> Work order 1
In the article on knowing your IT environment, what did the senior engineer find on the client's roof?
> Work order 2
Carry on the article about knowing your IT environment from the point where it stops.

*** Text shown Section Begins ***

How Well Do You Know Your IT Environment?
August 3, 2018
Network
Do you know what's in your data center? How about your wide area network (WAN)? If you had to draw a map or produce a list of all the things that are connected to your systems in the next week, could you? It sounds like the simplest of things to have, but more often than not, most people have no idea what's really going on in their IT organization.
Years ago our VAR took on a new client. This client was in the medical field and had a really good idea of the technology in their organization. They knew everything that supported their mission to provide value to their customers. However, the senior engineer from our company that was supporting the client wanted to map the entire infrastructure before we took them on. The client told him that it wasn't necessary. He insisted. He spent weeks mapping out every connection. He looked at every device and traced every cable. He produced a beautiful Visio drawing that ended up hanging in their office for years like a work of art.
What did our senior engineer find out? Well, as it turns out, one big thing he found was a redundant wireless bridge on the roof that was used in the past to connect to a building across the street. When he first discovered it, no one knew what it was supposed to do. It took a few days of questions before he found someone that even remembered the time when the company rented space from the ancillary building and wanted it connected. When we brought up the old equipment to the client's IT team, you can imagine the quizzical looks on people's faces. Well, except for the security team. They were more worried than curious.
Why is it so hard to keep track of things? How is it that rogue equipment can appear in our organization before we realize what's going on? In part, it's because of the mentality that we've had for so long that things need to "just work." Instead of creating port security profiles and alerting people when someone plugs a device into the network, we instead choose to enable everything in case someone moves a computer or needs an additional drop activated. Instead of treating our user space as a hostile environment, we open it up in the hopes that our users don't call us for little things that need to be dealt with. This leads to us finding all kinds of fun things plugged into the network causing havoc by the end of the day.

*** Text shown Section Ends ***
*** Supplied information Section Begins ***

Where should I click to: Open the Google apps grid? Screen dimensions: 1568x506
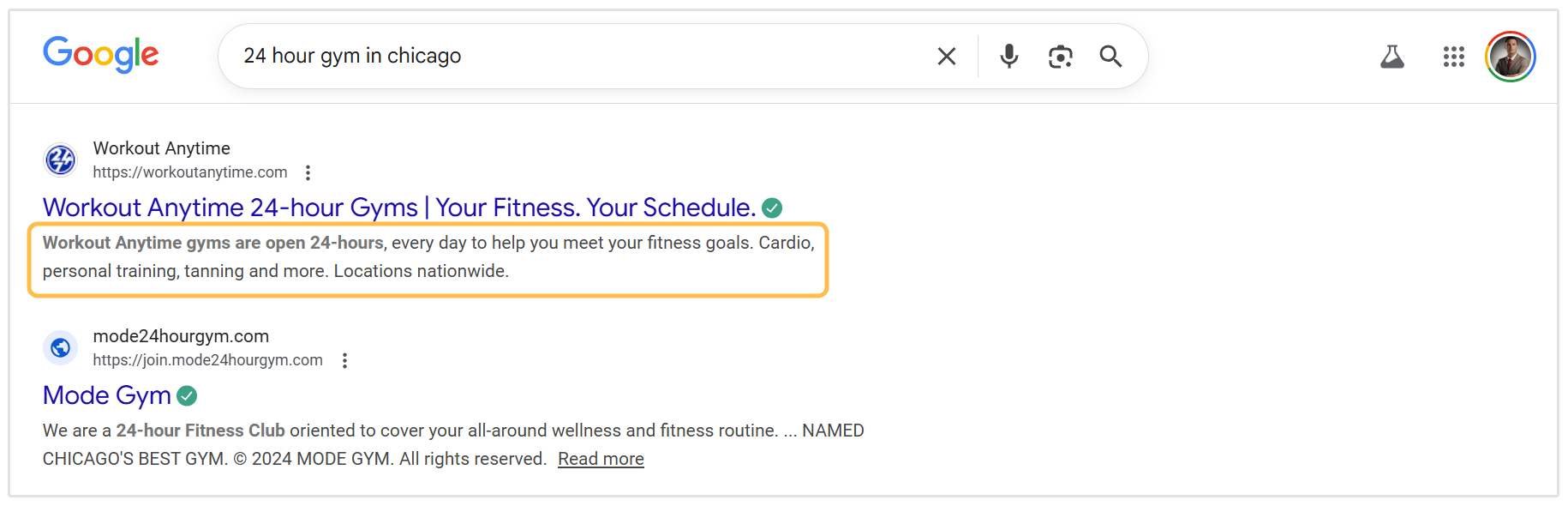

*** Supplied information Section Ends ***

> Task answer 1
A redundant wireless bridge once used to connect to a building across the street.

> Task answer 2
Likewise, we also don't have a good plan for adding equipment behind the scenes. How many times has a vendor offered a proof-of-concept (PoC) trial of equipment and plugged it directly into the network? I'm sure that some of you out there with an Infosec background are probably turning colors right now, but I've seen it more times than I care to count. Rather than taking the time to test equipment with good testing data, the vendor would rather test the equipment against live workloads and push traffic through a PoC to show everyone what it really looks like or how easy their equipment really is to work with.
If you don't know what you're working with in your IT environment, you might as well be trying to work with a blindfold on. You may have switches running as the root of a spanning tree that are from the last century. You may have older virtualized hosts that aren't getting patched any more. You may even find that someone has installed nefarious hardware or software to collect data without your knowledge. And all of that pales in comparison to what might happen if you work in a regulated environment and find out someone has been quietly exfiltrating data around a firewall because you don't have proper controls in place to prevent it.
How well do you know your IT organization? Do you know it well enough to point out every blinking light? If you had to disappear tomorrow, would your co-workers know it as well as you? Do you document like your replacement will come looking for you when things go wrong?